Date of Degree

9-2020

Document Type

Dissertation

Degree Name

Ph.D.

Program

Economics

Advisor

Merih Uctum

Committee Members

Wim P.M. Vijverberg

Thom Thurston

Subject Categories

Finance | Macroeconomics | Public Economics

Keywords

Fiscal Policy, Monetary Policy, Stock Market, Exchange Rate

Abstract

This dissertation consists of three chapters.

The first chapter analyzes the stock market transmission channel of the monetary policy of the Turkish economy not only at the aggregate but also at the sectoral level in a structural vector autoregression (SVAR) framework. I adopt alternative variables as a policy instrument. When the spread is used as a policy instrument, I find that contractionary monetary policy has a significant negative effect on both output and the price level and it appreciates the Turkish Lira. In addition, tight monetary policy reduces both aggregate and sectoral market returns. Hence, the results suggest that policymakers should adopt the spread as a policy instrument since other policy instruments do not yield the expected impact on the exchange rate and asset prices.

The second chapter analyzes the impact of the aggregate, income, corporate, and social security tax revenues on both the U.S. output and the stock market return in a structural vector autoregression (SVAR) framework between 1960:Q1 and 2015:Q4. Unlike some of the other studies, I use not only aggregate but also disaggregated tax revenue variables to examine the impact of fiscal policy. Results show that an exogenous increase in aggregate tax revenue reduces both the output and the market return. In addition, an increase in income, corporate, and social security tax revenues reduces both output and the market return significantly at varying degrees.

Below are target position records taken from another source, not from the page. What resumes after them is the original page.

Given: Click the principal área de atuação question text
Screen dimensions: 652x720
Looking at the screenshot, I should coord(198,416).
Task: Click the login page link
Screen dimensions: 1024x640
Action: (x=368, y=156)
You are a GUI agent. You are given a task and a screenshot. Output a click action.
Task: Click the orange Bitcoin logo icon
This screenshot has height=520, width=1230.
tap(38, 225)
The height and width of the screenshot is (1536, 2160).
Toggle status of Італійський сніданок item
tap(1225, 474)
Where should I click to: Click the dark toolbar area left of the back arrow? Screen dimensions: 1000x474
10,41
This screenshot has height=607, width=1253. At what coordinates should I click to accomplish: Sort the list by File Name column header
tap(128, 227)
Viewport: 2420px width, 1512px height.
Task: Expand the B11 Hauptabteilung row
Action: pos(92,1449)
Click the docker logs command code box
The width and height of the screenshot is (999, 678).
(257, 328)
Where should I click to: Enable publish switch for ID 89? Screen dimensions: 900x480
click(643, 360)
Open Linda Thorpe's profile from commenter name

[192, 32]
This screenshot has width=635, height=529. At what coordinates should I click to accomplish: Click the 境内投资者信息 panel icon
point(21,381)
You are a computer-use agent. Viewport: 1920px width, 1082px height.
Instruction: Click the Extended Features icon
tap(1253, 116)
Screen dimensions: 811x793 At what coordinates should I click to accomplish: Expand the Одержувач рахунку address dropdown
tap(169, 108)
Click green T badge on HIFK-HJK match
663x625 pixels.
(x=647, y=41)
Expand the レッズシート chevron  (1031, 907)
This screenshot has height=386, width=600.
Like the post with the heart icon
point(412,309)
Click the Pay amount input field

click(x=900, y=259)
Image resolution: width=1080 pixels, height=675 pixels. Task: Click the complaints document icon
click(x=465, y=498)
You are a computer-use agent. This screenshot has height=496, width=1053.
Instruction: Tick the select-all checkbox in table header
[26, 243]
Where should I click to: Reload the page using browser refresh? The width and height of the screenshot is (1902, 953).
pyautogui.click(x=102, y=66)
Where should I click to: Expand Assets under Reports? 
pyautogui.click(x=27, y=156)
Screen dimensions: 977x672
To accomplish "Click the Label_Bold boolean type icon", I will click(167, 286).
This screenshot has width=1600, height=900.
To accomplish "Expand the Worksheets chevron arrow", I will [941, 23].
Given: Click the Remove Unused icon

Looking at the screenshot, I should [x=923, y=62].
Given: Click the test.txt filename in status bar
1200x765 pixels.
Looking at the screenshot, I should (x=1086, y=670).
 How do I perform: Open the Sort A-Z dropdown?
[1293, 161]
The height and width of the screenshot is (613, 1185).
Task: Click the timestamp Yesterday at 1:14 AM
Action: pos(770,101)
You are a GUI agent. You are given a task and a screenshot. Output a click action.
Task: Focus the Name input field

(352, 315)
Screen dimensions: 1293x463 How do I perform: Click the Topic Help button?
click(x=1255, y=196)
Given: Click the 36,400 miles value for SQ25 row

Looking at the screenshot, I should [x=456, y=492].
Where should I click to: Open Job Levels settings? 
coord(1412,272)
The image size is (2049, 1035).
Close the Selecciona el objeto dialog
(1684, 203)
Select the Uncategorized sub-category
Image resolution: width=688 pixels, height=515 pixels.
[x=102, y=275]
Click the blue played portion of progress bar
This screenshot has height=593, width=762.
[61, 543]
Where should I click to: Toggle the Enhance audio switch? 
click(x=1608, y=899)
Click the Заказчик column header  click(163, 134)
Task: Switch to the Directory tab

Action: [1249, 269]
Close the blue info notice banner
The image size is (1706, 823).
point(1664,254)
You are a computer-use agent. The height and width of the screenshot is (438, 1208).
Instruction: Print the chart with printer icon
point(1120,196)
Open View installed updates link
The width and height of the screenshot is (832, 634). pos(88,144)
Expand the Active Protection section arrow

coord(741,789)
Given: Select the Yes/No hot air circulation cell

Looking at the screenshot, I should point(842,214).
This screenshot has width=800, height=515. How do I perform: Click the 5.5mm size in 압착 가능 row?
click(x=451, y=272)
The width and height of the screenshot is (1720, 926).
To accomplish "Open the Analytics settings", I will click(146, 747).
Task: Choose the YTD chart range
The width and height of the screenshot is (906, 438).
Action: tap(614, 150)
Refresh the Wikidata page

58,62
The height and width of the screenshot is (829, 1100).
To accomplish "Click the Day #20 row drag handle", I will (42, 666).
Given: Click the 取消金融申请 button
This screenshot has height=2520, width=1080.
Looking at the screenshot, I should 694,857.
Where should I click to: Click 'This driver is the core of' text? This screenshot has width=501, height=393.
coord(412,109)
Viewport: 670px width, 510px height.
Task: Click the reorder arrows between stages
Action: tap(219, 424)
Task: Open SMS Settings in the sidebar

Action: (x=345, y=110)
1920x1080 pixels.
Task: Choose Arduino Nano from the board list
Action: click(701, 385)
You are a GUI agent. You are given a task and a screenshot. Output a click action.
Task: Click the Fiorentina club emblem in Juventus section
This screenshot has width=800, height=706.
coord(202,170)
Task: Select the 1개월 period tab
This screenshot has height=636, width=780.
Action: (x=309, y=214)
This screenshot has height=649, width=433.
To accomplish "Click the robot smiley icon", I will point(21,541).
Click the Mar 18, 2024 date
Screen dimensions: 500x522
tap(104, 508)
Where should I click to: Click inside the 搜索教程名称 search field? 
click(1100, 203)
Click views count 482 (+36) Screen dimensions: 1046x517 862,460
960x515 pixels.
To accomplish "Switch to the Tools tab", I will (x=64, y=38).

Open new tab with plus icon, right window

The final chapter of the dissertation modifies the CIMR (2012) study. One of the central results of CIMR (2012) is that monetary authority follows inflation forecast targeting rule to destabilize asset markets in the New Keynesian model. They show that money authority responds to future productivity news shock in the wrong way by using inflation forecasting targeting rule. In the first part of this study, I identify the stock market booms in the United States and Japan. In the second part of this study, I examine the monetary policy by using different policy settings in a New Keynesian model. First, I analyze 'news' shock under a general Taylor rule. Second, I examine the effect of the news shock in the money supply rule framework. Finally, I consider the model under habit formation and price indexation. Results show that stock market booms are independent of the selection of monetary policy tools.